This is basically where all the things we talked about in the previous posts come together. Ideas and features like Lambda Expressions, Delegates, Deferred Execution and Extension Methods all go hand in hand to give us what we will see below.
In order for us to get started, we need a set of classes to actually run the queries on. The following shows the classes that we will be using to run our queries.

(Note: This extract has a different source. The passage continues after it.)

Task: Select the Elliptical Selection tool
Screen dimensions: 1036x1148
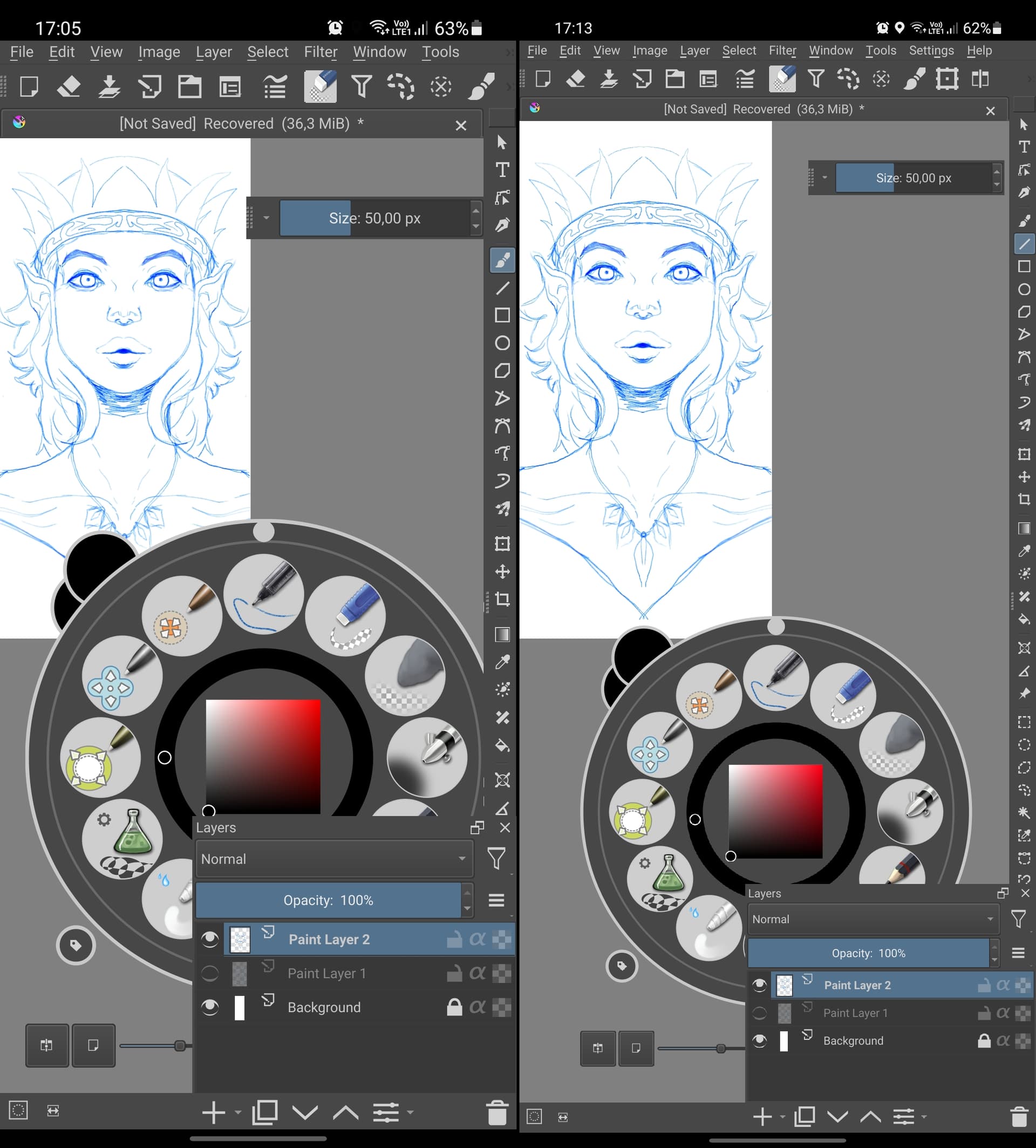Action: pos(1024,744)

We will fill in the objects with some sample data using object initialization we learned in previous posts:
class Book
{
public string Name { get; set; }
public string Genre { get; set; }
public decimal Price { get; set; }
public override string ToString()
{
return Name;
}
}
class Library
{
public string Name { get; set; }
public List<Book> AllBooks { get; set; }
public List<Member> AllMembers { get; set; }
public override string ToString()
{
return Name;
}
}
class Member
{
public string Name { get; set; }
public string Address { get; set; }
public short Age { get; set; }
public override string ToString()
{
return Name;
}
}
class Reservation
{
public Library InLibrary { get; set; }
public DateTime StartDate { get; set; }
public DateTime EndDate { get; set; }
public Book ReservedBook { get; set; }
public Member MemberWhoTookIt { get; set; }
}
...
..
.
Library newLibrary = new Library
{
Name = "Biggest Library Ever!!",
AllBooks = new List<Book>
{
new Book { Name = "When I was at the gym", Genre = "Horror", Price=1000},
new Book { Name = "Hills can run", Genre = "Comedy", Price = 200},
new Book { Name = "Inspector Bandex", Genre = "Romantic", Price = 500}
},
AllMembers = new List<Member>
{
new Member { Name = "John", Address = "Saturn", Age = 23},
new Member { Name = "Joon", Address = "Sun", Age = 1500},
new Member { Name = "Jeen", Address = "Moon", Age = 2}
}
};
List<Reservation> allReservations = new List<Reservation>();
allReservations.Add(new Reservation
{
InLibrary = newLibrary,
StartDate = DateTime.Now,
EndDate = DateTime.Now.Add(new TimeSpan(2, 0, 0, 0)),
MemberWhoTookIt =
newLibrary.AllMembers.First(member
=>
member.Name.Equals("John")),
ReservedBook =
newLibrary.AllBooks.First(book
=>
book.Name.Equals("Inspector Bandex"))
});
allReservations.Add(new Reservation
{
InLibrary = newLibrary,
StartDate = DateTime.Now,
EndDate = DateTime.Now.Add(new TimeSpan(1, 0, 0, 0)),
MemberWhoTookIt =
newLibrary.AllMembers.First(member
=>
member.Name.Equals("Jeen")),
ReservedBook = newLibrary.AllBooks.First(book
=>
book.Name.Equals("Romantic"))
});
public static void PrintContent(object obj)
{
Console.WriteLine("--------");
PropertyInfo[] properties =
obj.GetType().GetProperties(BindingFlags.Instance | BindingFlags.Public);
foreach(var property in properties)
Console.WriteLine(String.Format("{0} : {1}",
property.Name,
property.GetValue(obj)));
}
As you see above, I have created a Library class that holds certain members and books. Another Reservation class is responsible to hold different Reservations for the library and its members and books. I have also added a PrintContent method which would help us print out all the properties of an object it receives as input using reflection. Don't worry about the PrintContent method and how it works as this post is not really about reflection. I will go ahead and write the first query on this setup:
var query = from reservation in allReservations
where reservation.StartDate.Equals(DateTime.MinValue)
select reservation;
foreach (var item in query)
PrintContent<Reservation>(item);
Console.ReadKey();
The code above would have the following output:
--------
InLibrary : Biggest Library Ever!!
StartDate : 0001-01-01 12:00:00 AM
EndDate : 0001-01-03 12:00:00 AM
ReservedBook : Inspector Bandex
MemberWhoTookIt : John
--------
InLibrary : Biggest Library Ever!!
StartDate : 0001-01-01 12:00:00 AM
EndDate : 0001-01-02 12:00:00 AM
ReservedBook : Inspector Bandex
MemberWhoTookIt : Jeen
You can definitely tell what the query is doing by looking at the outcome and by basically reading it ! Just read it the plain english. I'm trying to find all reservations in the allReservation collection where the StartDate of the resevation is of a certain value. Now you may wander what the "select" statement is for. We will get to that soon. But first let's see what exactly happens when you write those lines of code.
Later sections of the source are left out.